Question 1: What listener would you implement to be notified when a particular component has appeared on screen? What method tells you this information?
Answer 1: You would register a ComponentListener on the component. The componentShown method. This method is called when the window is first displayed or is deiconified.

Question 2: What listener would you implement to be notified when the user has finished editing a text field by pressing Enter? What listener would you implement to be notified as each character is typed into a text field? Note that you should not implement a general-purpose key listener, but a listener specific to text.
Answer 2: To be notified when the user presses Enter, you would register an ActionListener on the text field; the actionPerformed method is called when the user types Enter. Note that the Enter character is not part of the resulting string. To be notified as each character is typed, you would register a DocumentListener on the text field's Document. The insertUpdate method is then called as each character is typed. Note that this is not the correct way to implement input validation. For that behavior you should check out the Input Verification API section in How to Use the Focus Subsystem.

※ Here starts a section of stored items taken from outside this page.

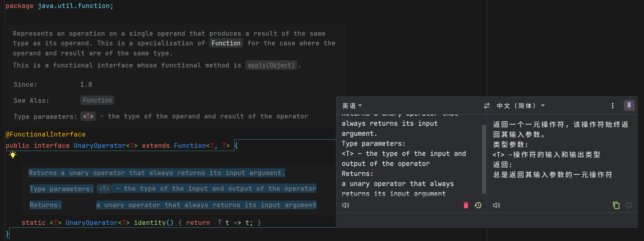Follow the Function link in the description
Image resolution: width=644 pixels, height=241 pixels.
click(226, 43)
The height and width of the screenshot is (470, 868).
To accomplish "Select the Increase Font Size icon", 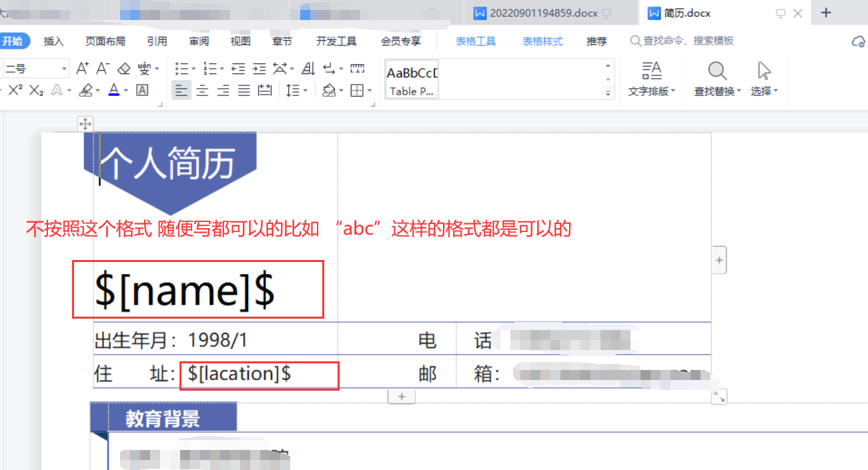I will click(81, 68).
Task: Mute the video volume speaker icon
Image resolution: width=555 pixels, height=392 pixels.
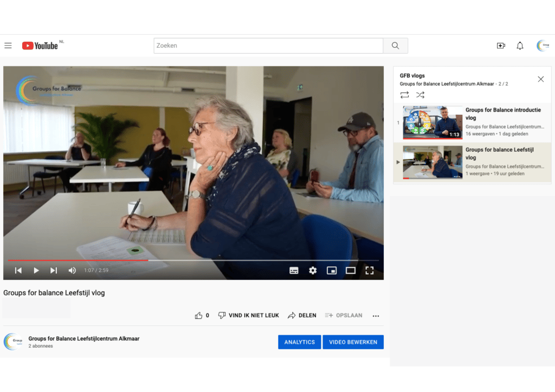Action: 72,270
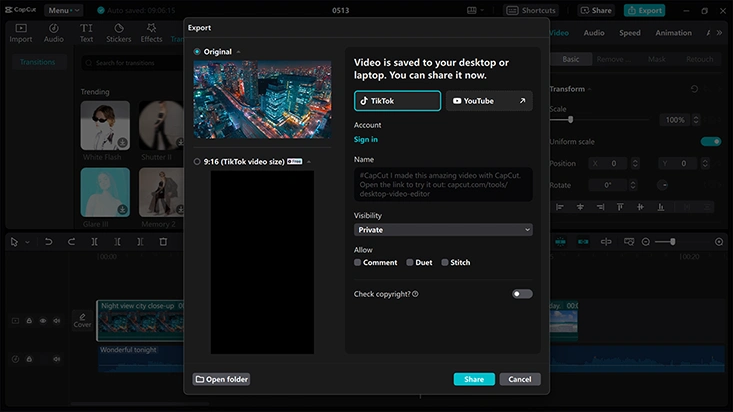The height and width of the screenshot is (412, 733).
Task: Click the copyright info help icon
Action: pyautogui.click(x=415, y=294)
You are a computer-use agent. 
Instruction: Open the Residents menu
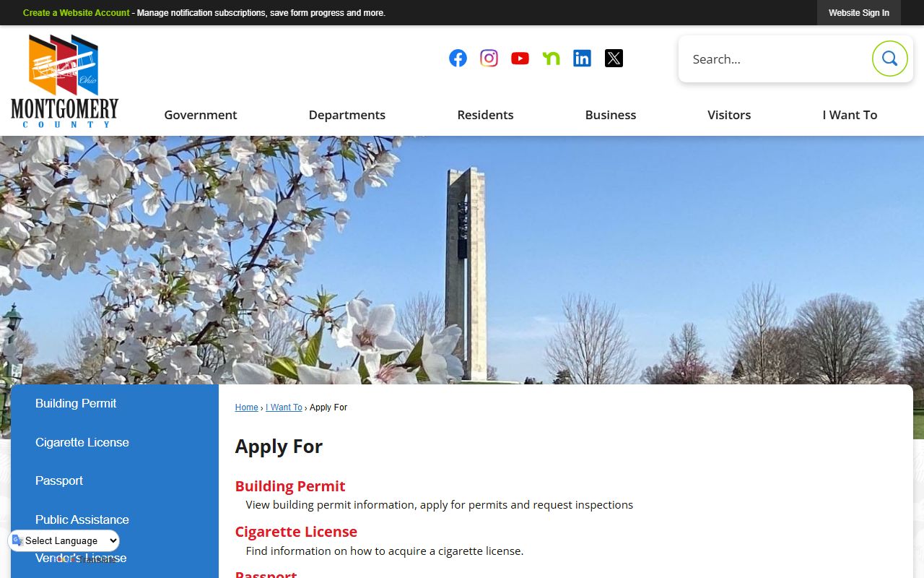[485, 115]
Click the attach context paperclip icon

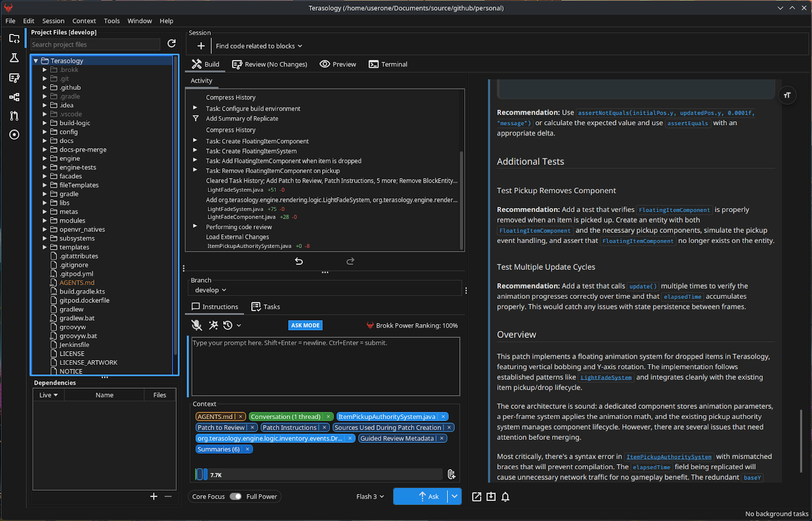pyautogui.click(x=451, y=474)
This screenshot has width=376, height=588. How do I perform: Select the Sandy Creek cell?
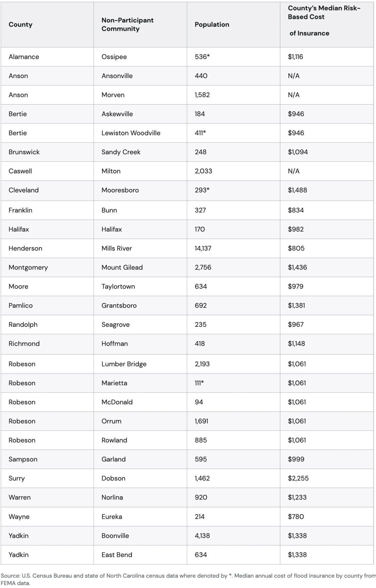click(121, 152)
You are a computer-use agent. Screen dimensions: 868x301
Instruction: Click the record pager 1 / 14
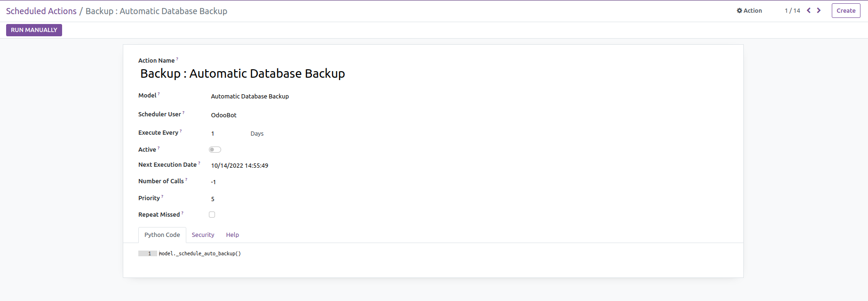tap(792, 11)
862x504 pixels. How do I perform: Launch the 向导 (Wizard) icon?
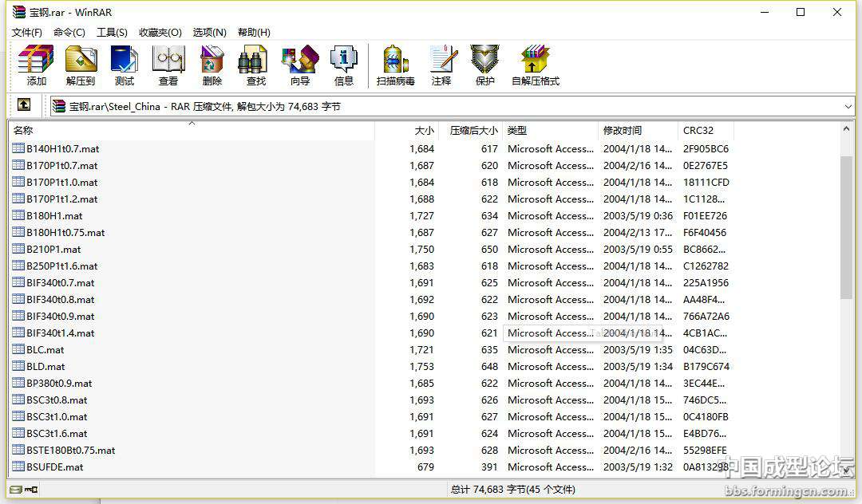(299, 65)
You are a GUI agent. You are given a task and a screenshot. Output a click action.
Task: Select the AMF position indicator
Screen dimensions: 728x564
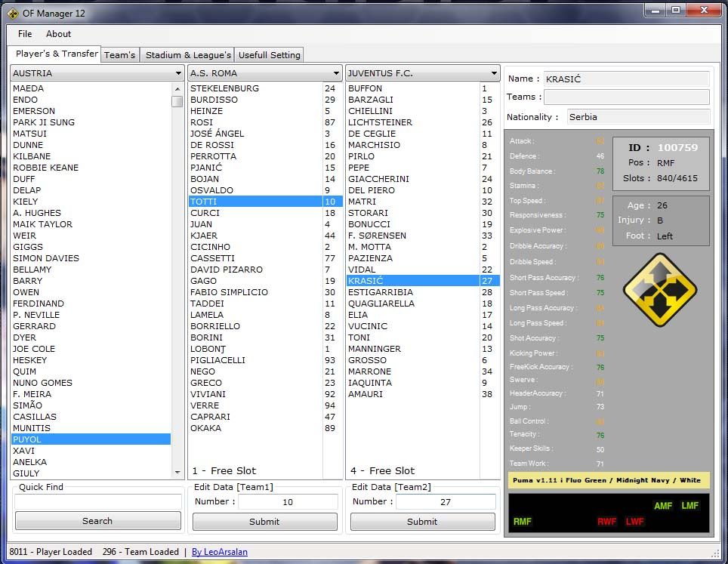point(663,506)

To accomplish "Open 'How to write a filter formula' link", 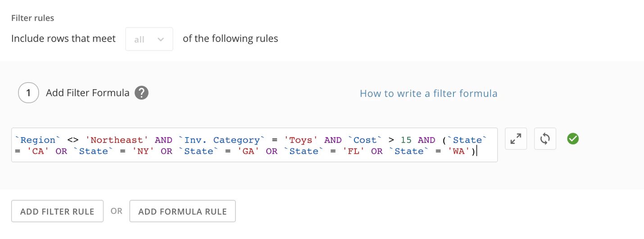I will click(x=428, y=93).
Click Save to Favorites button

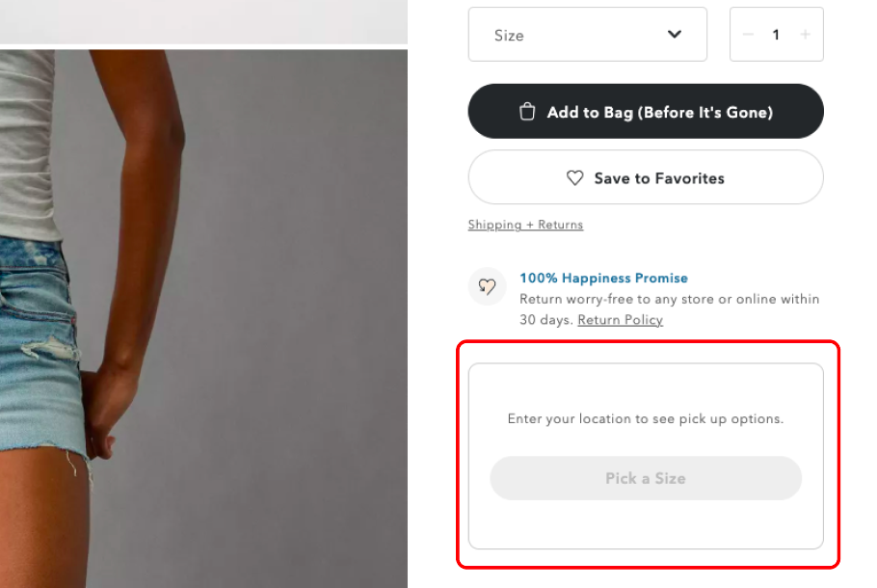(x=646, y=177)
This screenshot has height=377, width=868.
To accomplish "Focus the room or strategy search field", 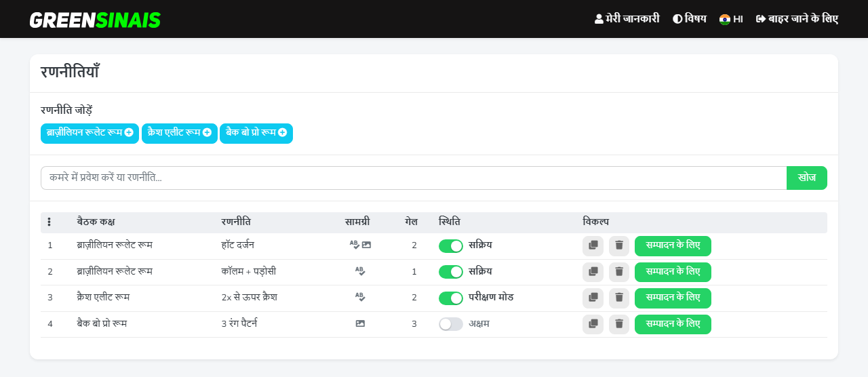I will click(414, 178).
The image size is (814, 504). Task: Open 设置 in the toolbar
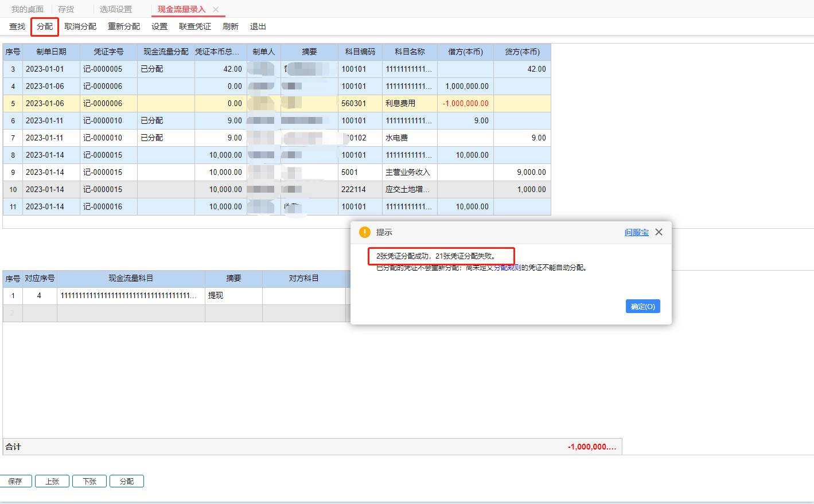click(159, 26)
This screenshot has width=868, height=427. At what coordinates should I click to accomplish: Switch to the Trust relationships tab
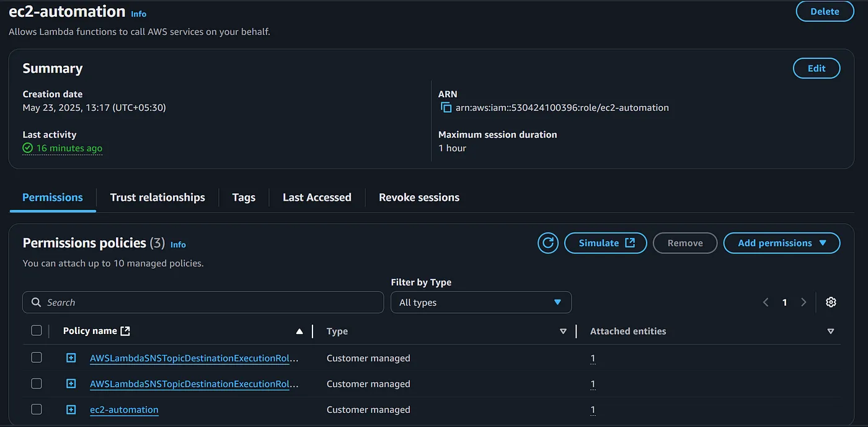click(157, 198)

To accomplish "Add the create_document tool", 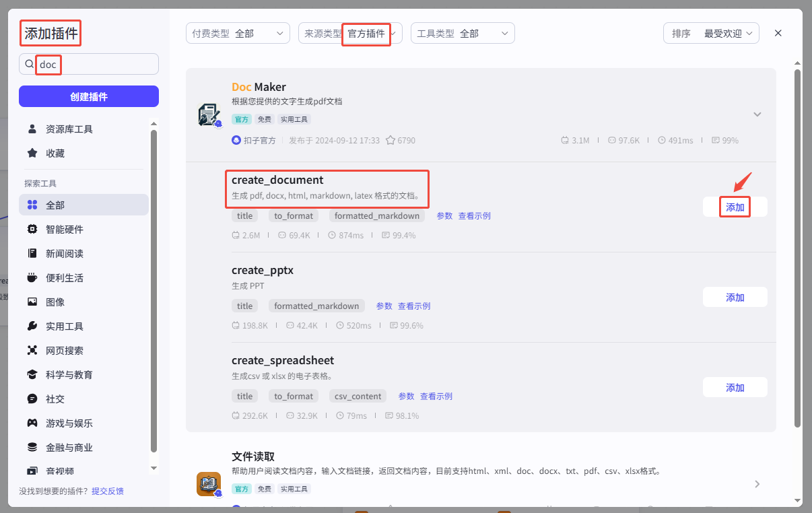I will click(735, 207).
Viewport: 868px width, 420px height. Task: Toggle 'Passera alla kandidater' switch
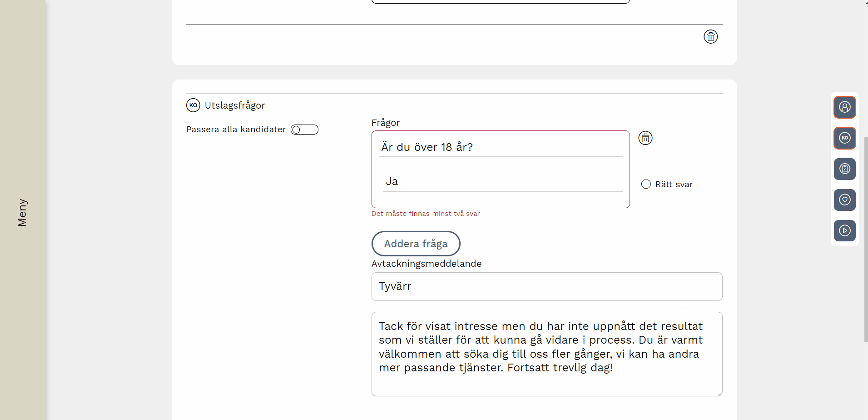(304, 130)

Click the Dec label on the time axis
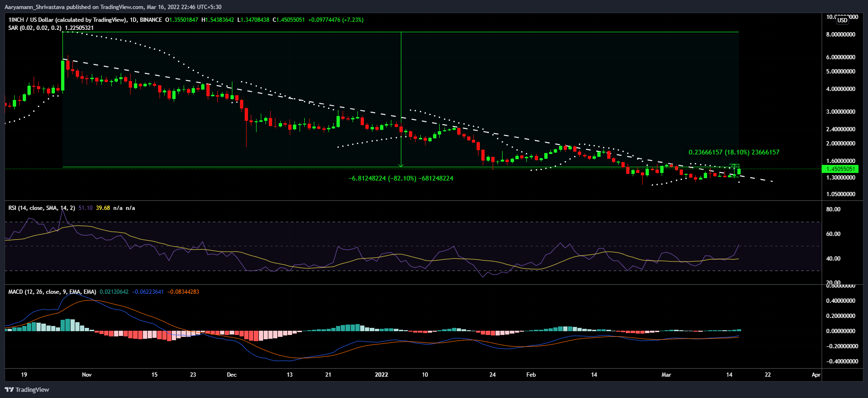231,375
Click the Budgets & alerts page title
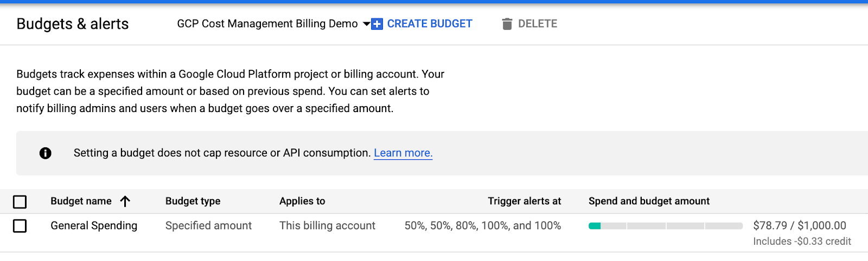868x261 pixels. [73, 24]
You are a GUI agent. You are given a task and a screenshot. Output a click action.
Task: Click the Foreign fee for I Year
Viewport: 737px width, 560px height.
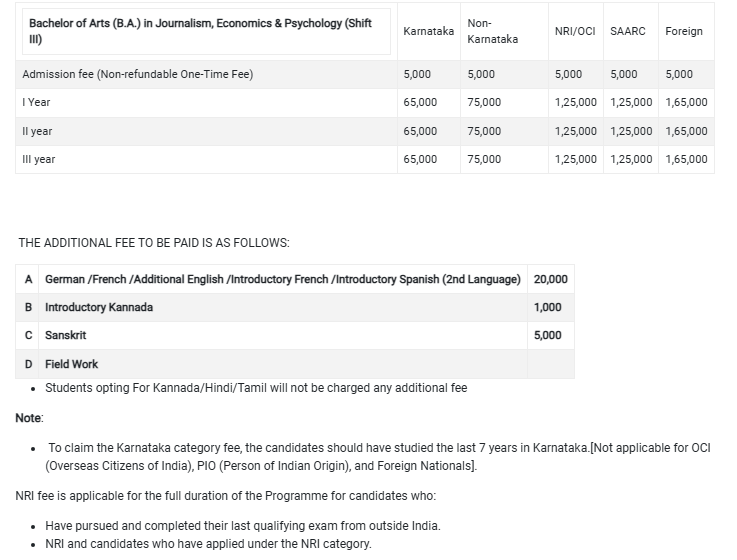tap(686, 102)
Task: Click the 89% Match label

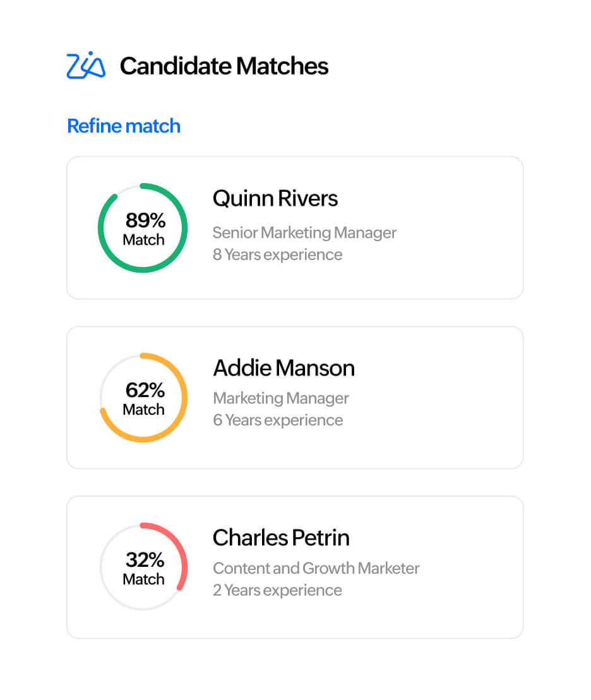Action: coord(143,228)
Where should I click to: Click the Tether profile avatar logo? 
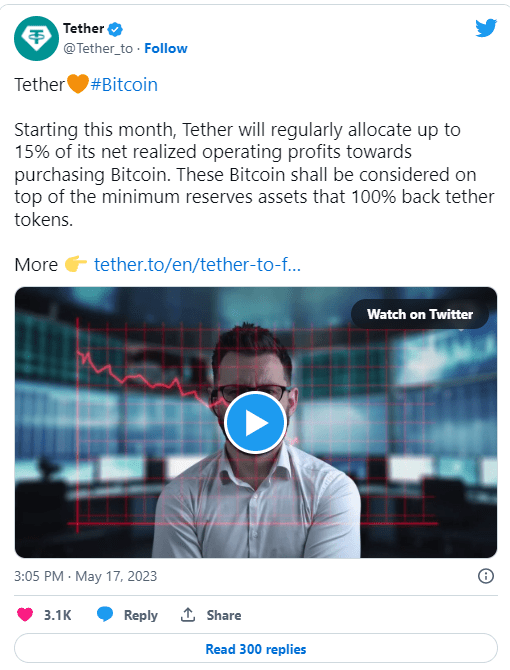(36, 38)
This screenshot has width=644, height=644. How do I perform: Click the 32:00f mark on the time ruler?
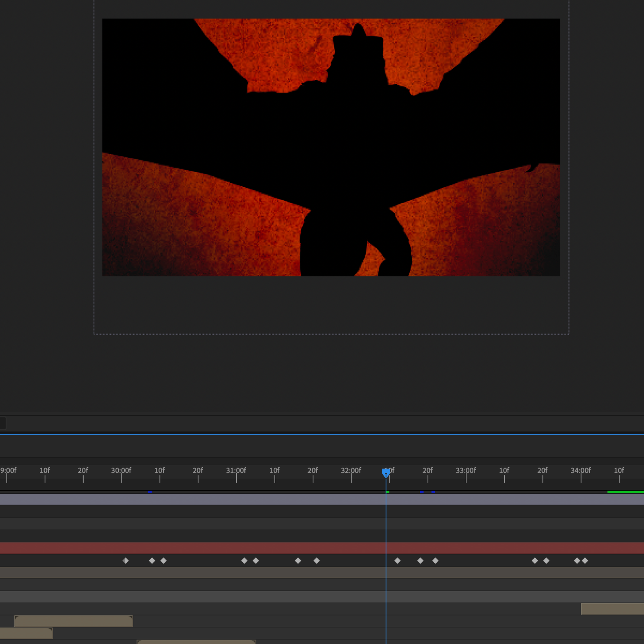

Question 3: What listener would you implement to be notified when a spinner’s value has changed? How would you get the spinner’s new value?
Answer 3: To be notified when the value has changed, you would register a ChangeListener on the spinner. You would get the new value through the event's source in the stateChanged method. The following code snippet shows how this could be done:

public void stateChanged(ChangeEvent e) {
    JSpinner mySpinner = (JSpinner)(e.getSource());
    SpinnerNumberModel model = (SpinnerNumberModel)(mySpinner.getModel());
    Number currentValue = model.getNumber();
    ...
}

Question 4: The default behavior for the focus subsystem is to consume the focus traversal keys, such as Tab and Shift Tab. Say you want to prevent this behavior in one of your application’s components. How would you accomplish this?
Answer 4: You call setFocusTraversalKeysEnabled(false) on that particular component. Note that you must then handle focus traversal manually. See How to Write a Key Listener and How to Use the Focus Subsystem for more information.

Exercises

Exercise 1. Take the Beeper.java(in a .java source file) example and add a text field. Implement it so that when the user has finishing entering data, the system beeps.
Answer 1: See Beeper1.java(in a .java source file)

Exercise 2. Take the Beeper.java(in a .java source file) example and add a selectable component that allows the user to enter a number from 1 to 10. For example, you can use a combo box, a set of radio buttons, or a spinner. Implement it so that when the user has selected the number, the system beeps that many times.